Even in a highly technical area like quantum computing we find no clear test of the much discussed “quantum supremacy” (horrible term). The current holder of this title seems to be China, after a recent experiment with a problem set that was solved successfully in an hour, whereas a traditional computer would have required 8 years.

But here, as well, we are demonstrating a narrow capability that is hardly generalizable into geopolitical power. The point, or one of the points, of the space race was that it was a proxy test for organizational, technical and innovative capabilities of a nation — AI, quantum computing and similar initiatives do not qualify as such. Better technology in any of these fields are incremental geopolitical advantages, not decisive superior strategic positions.

The country that dominated space could literally also use that advantage to control what happened on earth.

Interestingly we lived through a mini-geopolitical race during the pandemic – the race to a vaccine – and here we see something else: when it comes to medicine and to vaccines Russia and China were first, China in June, and Russia in August – but the test was determined not by a documented technological feat, as much as government approval of the new vaccine.

The mRNA-vaccines that the US managed to produced were instead hailed as the greatest medical innovation and accomplishment that we have seen in a long time (and arguably rightly so, although it did not happen in a year, the science had been around and the companies working on mRNA had looked at the vaccine problem for a lot longer) – and so the US seems to have, in the eyes of the world, won that race. It was not just being first that counted, but also the world admitting that you were the first.

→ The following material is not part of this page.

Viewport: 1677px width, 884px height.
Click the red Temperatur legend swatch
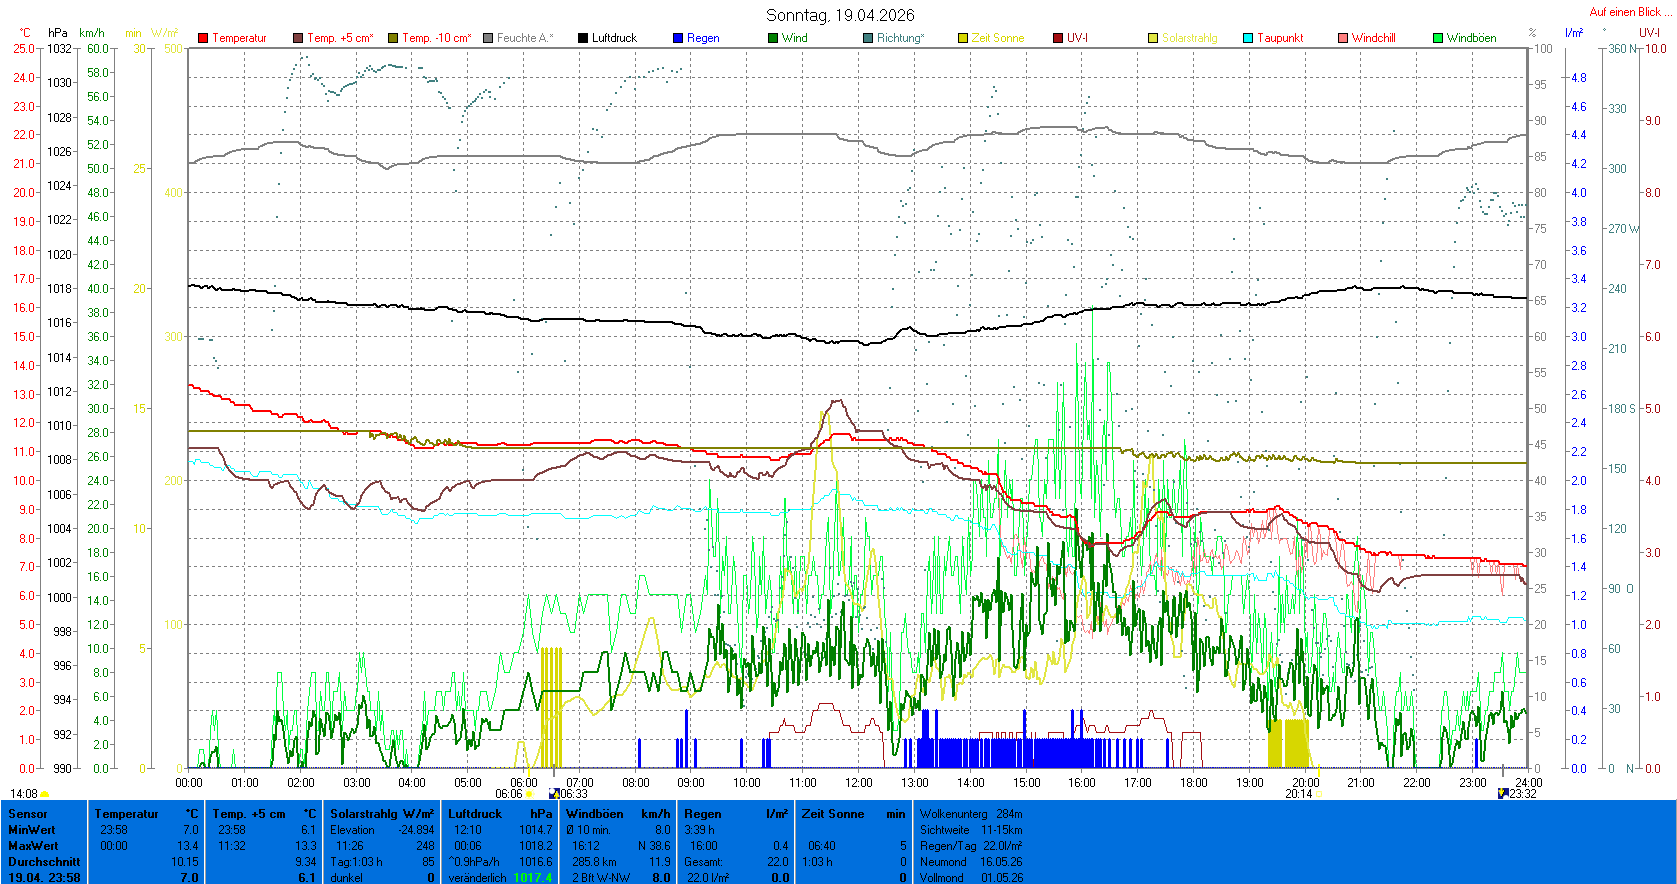pyautogui.click(x=203, y=38)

The geopolitical nature of the race were clear – and if anyone missed it, Russia called their vaccine Sputnik – but the outcomes were not as obvious. Who won?

So, what does this imply for the future? It could evolve in a number of ways – clear tests for any of the existing technologies could emerge, or the field of competition might shift into areas where such tests exist – such as fighting cancer. The ability to cure the more common forms of cancer would be a feat close to the moon landing. Another area that could be interesting is energy technology – an order of magnitude more efficient solar power technology could be another field that would give a lasting geopolitical advantage to the country able to produce it.

But maybe the geopolitical competition we are now seeing will not converge on the mental model of a “race” where you need to get there first, but instead be organized more like frontier where the winner is the one who advances the entire field of science the most; it is the sum total state of technological capability that counts.

One thing that would support this hypothesis is that the technologies we are looking at here support each-other. Quantum computing could change AI and revolutionize medical science. Instead of a race, what we see looks more like the strengthening of a network of technical capacity – a general technological capability.

Winning that is much more complex than winning a race, and requires a much more thoughtful approach to R&D. The good thing is that it can be a distributed effort between different countries. The idea that R&D strategies and innovation programmes should be national may have served out its usefulness.

One possible scenario would be a NATO for technological innovation and science emerging to balance the Chinese efforts – sharing innovation across geopolitical lines rather than national ones.